Examples include how Pfizer’s cross-functional AI council oversees ethical AI deployment, while AWS uses AI to reduce data centre emissions. Aligning AI investment with employee goals maximises success, as shown in BearingPoint’s 2024 survey of 700 global companies titled Transitioning into an Augmented Organisation, where it is shown that leaders are more likely to include employees in AI decision making.
A responsible AI framework integrates principles like algorithmic fairness and transparency while minimising environmental impact through energy-efficient models. As the field evolves, both in policy and technical advancements, a sensible framework must continue to develop.
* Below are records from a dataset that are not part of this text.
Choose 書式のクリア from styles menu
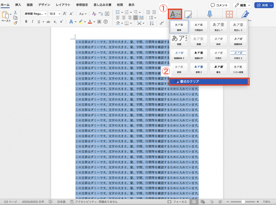Screen dimensions: 276x205 tap(209, 82)
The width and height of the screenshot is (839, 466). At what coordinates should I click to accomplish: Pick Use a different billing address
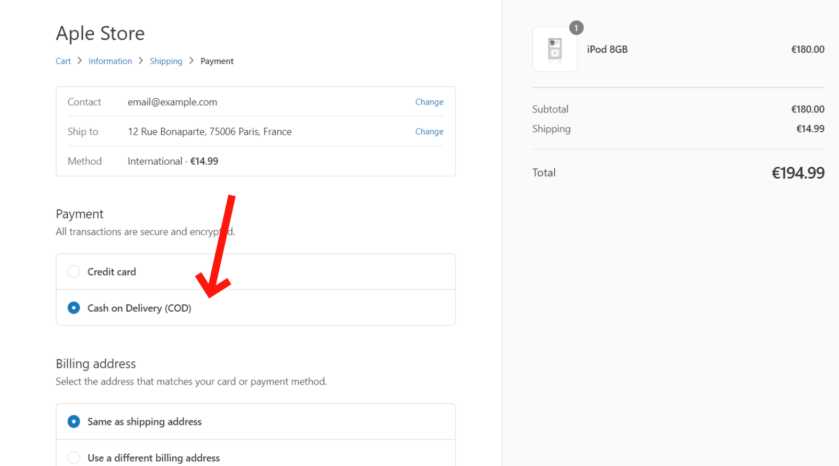tap(74, 457)
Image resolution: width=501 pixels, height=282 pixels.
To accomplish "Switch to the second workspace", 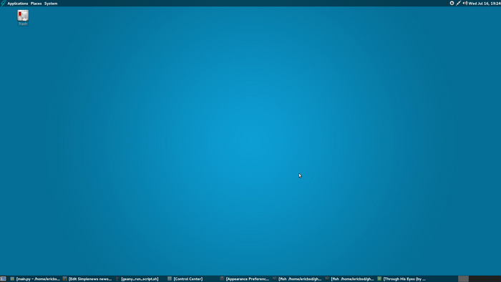I will tap(474, 279).
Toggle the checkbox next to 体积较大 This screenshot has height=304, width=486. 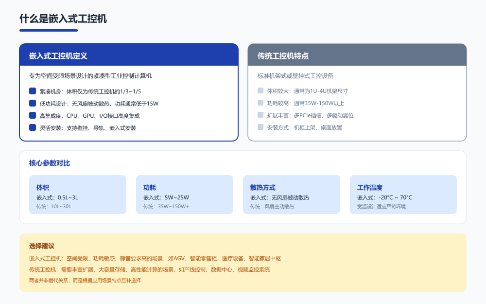click(260, 90)
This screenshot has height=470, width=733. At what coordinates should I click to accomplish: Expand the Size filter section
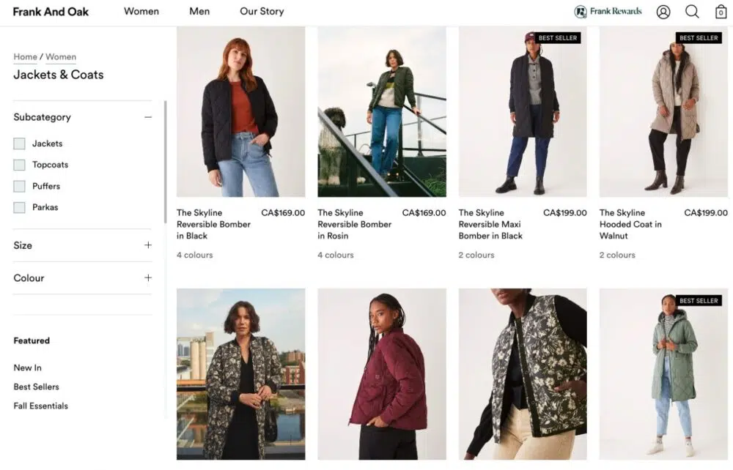pyautogui.click(x=148, y=245)
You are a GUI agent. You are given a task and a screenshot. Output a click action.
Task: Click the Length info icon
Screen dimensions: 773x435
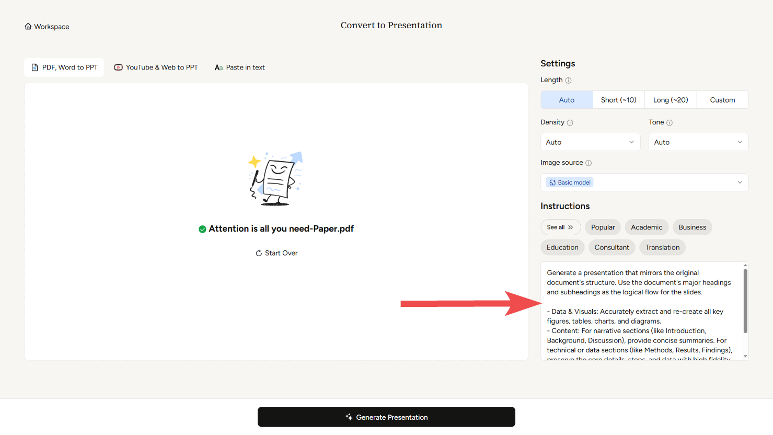point(568,81)
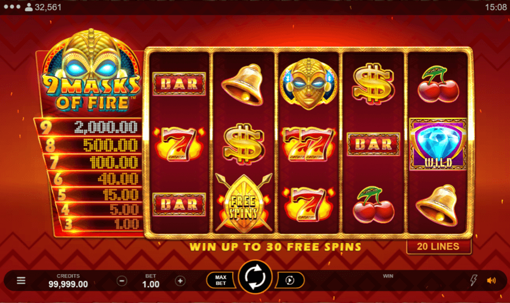Image resolution: width=510 pixels, height=303 pixels.
Task: Open the autoplay settings button
Action: click(x=290, y=280)
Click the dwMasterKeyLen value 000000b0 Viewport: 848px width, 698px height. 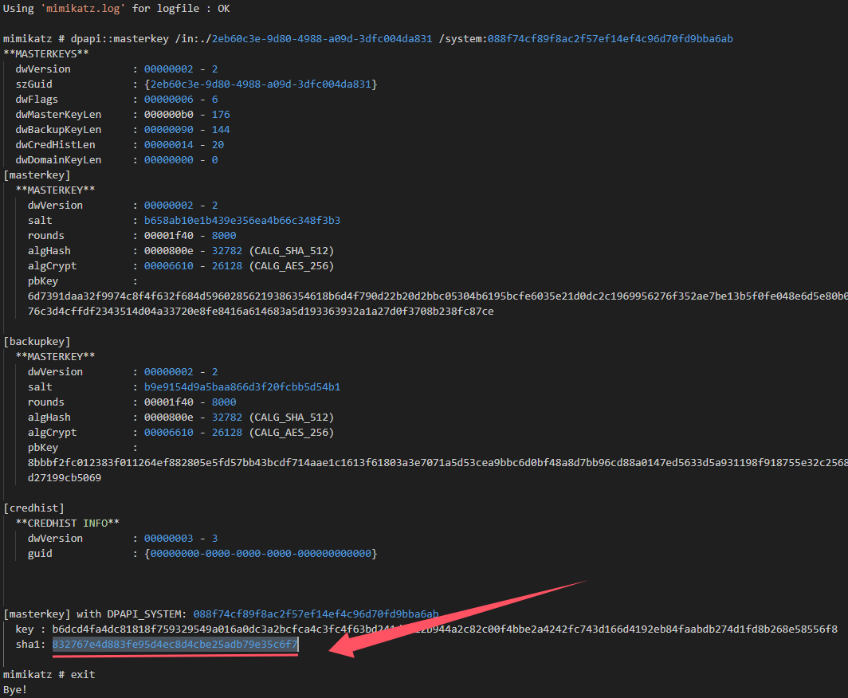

Our framework also includes privacy preserving methods, for example techniques like federated learning ensure data privacy by keeping sensitive information decentralised during model training.
Conclusion
The future belongs to organisations where AI serves purpose by delivering measurable value to citizens, communities, and the environment. Strategic alignment of AI initiatives with organisational goals is most impactful when it enables measurable improvements in citizen well-being, community resilience, and environmental sustainability. Invest in the right technologies, upskilling and practices for your needs that balance growth with environmental responsibility. Most importantly, build trust through transparency and ethical governance. Organisations that audit their initiatives against KPIs and ESG goals, adapting frameworks such as B-Corp’s Impact Assessment for public sector needs, will be more successful in implementing AI.
Organisations that align AI with purpose will thrive in an era where technology must serve humanity and sustainability.